R. Kincaid August 10, 2012 at 12:18 PM
I think your bigger problem/issue is the danger to the field hockey athletes who are possibly endangered because of the lack of qualified officials and lack in number of officials run by Lisa Click.
Kym Byrnes (Editor) August 10, 2012 at 03:38 PM
Mr. Rodriguez did say that treating heat related illness properly is very important. If a coach/parent/athlete is aware that a student is dehydrated or overheated (as a result of the weighing process), he/she can ensure the student will rehydrate properly and/or seek medical attention if needed.

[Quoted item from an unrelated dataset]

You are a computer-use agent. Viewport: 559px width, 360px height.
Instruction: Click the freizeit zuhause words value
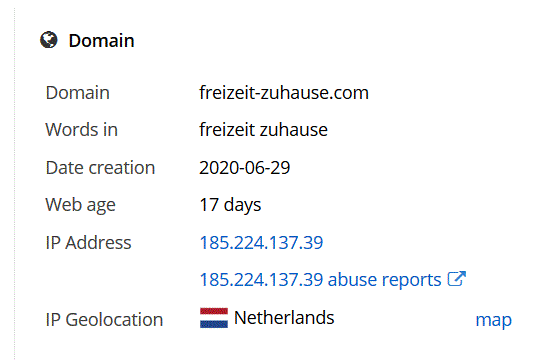click(263, 129)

jag August 10, 2012 at 07:25 PM
I think any of our young student athletes participating in any sport during warm/hot weather is at risk. I did not read the guidelines presented at the BOE board meeting, they seem to be pretty extensive, is a move in the right direction. All coaches are to take training to notice the warning signs. But it is going to come down to the kids, they know their bodies and they have to know the warning signs!!! Parents & coaches will need to educate the kids on the warning signs. It is so important in the warm/hot weather to stay hydrated.
L Collette August 11, 2012 at 12:57 AM
At least as the parent of a football player I know that when my son was a younger player ( he's a senior now) he wasn't going to stop playing if felt over heated or sick, he just pushed through. It was their mentality and they didn't want to seem weak to the more veteran players; that is our society. Now that he is more wise he could or would speak up however putting that responsibility on the kids "knowing their bodies..and warning signs" isn't going to work. You can educate all you want but they are still kids and competitiveness still drives them more so than common sense most times. I believe, at least where my son attends school, that his coaching staff is extremely sensitive to making sure our boys stay healthy and hydrated and I'm confident with the new guidelines they won't have any concerns.
wlc August 13, 2012 at 12:04 AM
I can not believe Ginger Kincaid can post that unprofessional comment about Lisa Click. Ginger is a coach at Glen Elg high school and is a poor representation of the coaching staff. i realize change is hard and she is unhappy that their is new leadership of officials however a person that immoral should not be on the field with our children.